Here are the XPEs which contain the red - http://www.cree.com/~/media/Files/Cree/LED Components and Modules/XLamp/Data and Binning/XLampXPE.pdf

100-122 for the white and 45-73 for the red.

There is no mention of radiant efficiency and the figures you are quoting are those of the luminous flux, which is not relevant in the grow lighting context. As I mentioned before, the luminous flux is the intensity of light as perceived by the human eye. Basically it is the radiant flux (power output, in watts) multiplied by a constant of 683 lm/w and then multiplied by luminous efficiency of the emitted wavelength which is given by the following black curve:


What that curve means is if we have two light emitters with the same power output -let's say 500 milliwatts- and the same efficiency, but one emitting at 555nm and the other one emitting at 625nm, the first one would be rated at 541.5 lumens and the other one at only 219.2 lumens. What I'm trying to say is that more lumens doesn't mean a higher efficiency.
So, with white LEDs, the lumen output is high because there is a lot of radiance in the 525-600nm range but that does not mean that they are more efficient; in terms of PAR (watt per m²) or in terms of photons emitted (cf an earlier post about photons).

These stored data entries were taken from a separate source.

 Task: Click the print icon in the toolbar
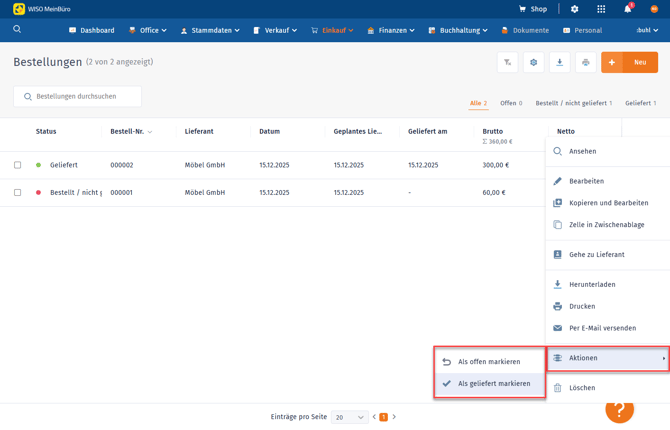click(585, 62)
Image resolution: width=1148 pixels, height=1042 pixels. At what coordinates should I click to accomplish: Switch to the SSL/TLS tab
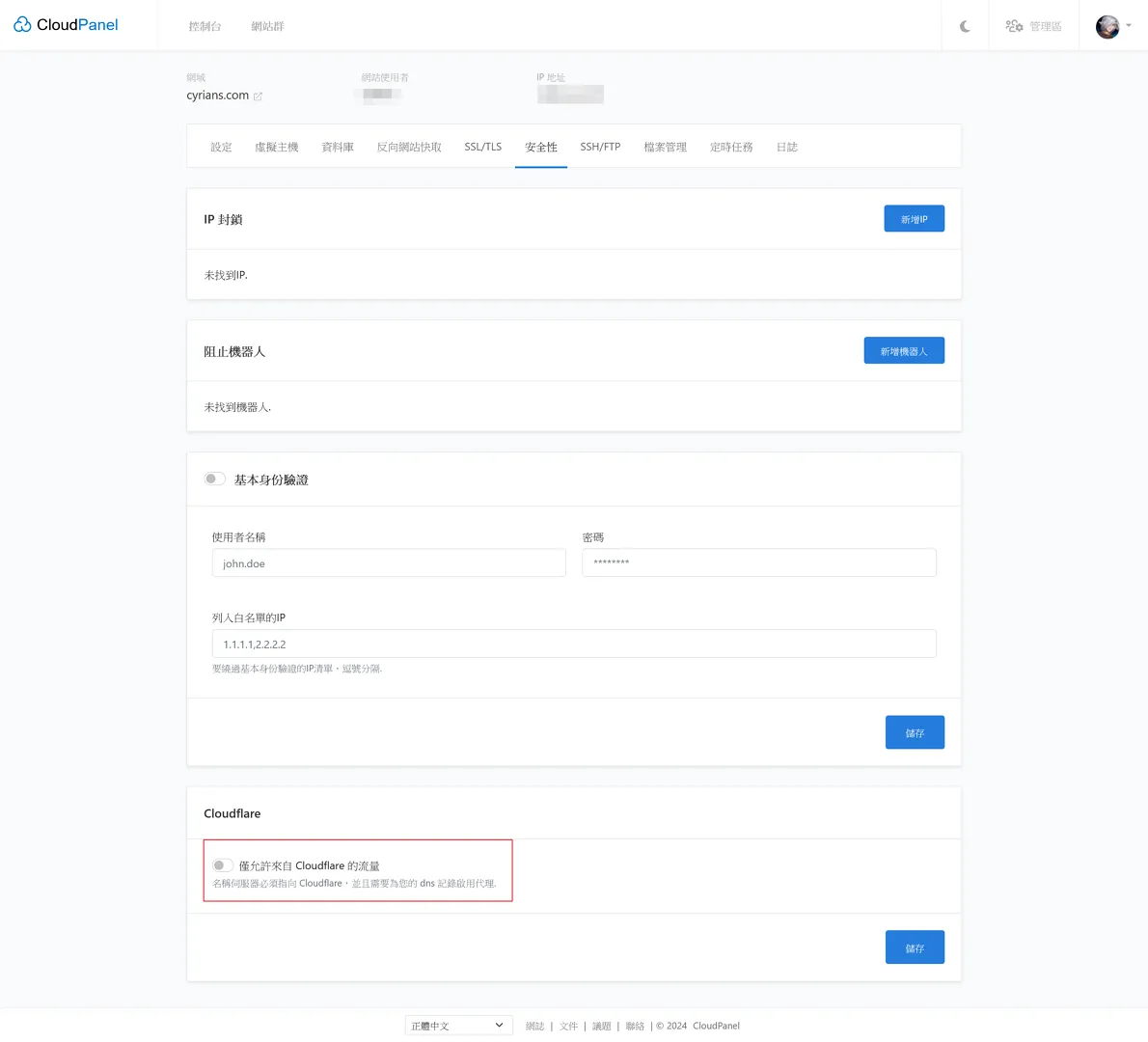(x=482, y=147)
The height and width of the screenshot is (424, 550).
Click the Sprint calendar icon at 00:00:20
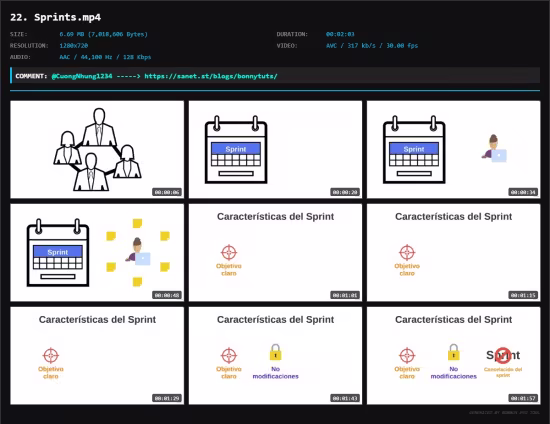[x=236, y=149]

I swear those one of those pages is in mW flux - but even that isn't going to help you much more than lumen rating when most all light energy for both colors is PAR. You're looking for total umol? Still won't help you compare them in the context of plants... We need someonr to compare PAR and lumen readings for all of these so we can't just adjust the provided tables by the appropriate ratio - but even then we're still no closer to mathimatically settling the argument. lol

Ah, I see what you're saying. Very true and great point. I must admit, although I understand it better than some lighting isn't my field of study, plant biology is.

If they equivalencies are equal, and I see how they might be, I still think the plant would be able to use a far larger portion of the light from the white compared to red provided enough light was being offered. In minimal lighting the Red might perform better, but only in minimal lighting.

What do you think explains the blue LEDs emitting less lumen than the reds? Shouldn't it be the other way around? And green blows the two away while being in the middle... nvm, that's likely just the voltage difference between the colors.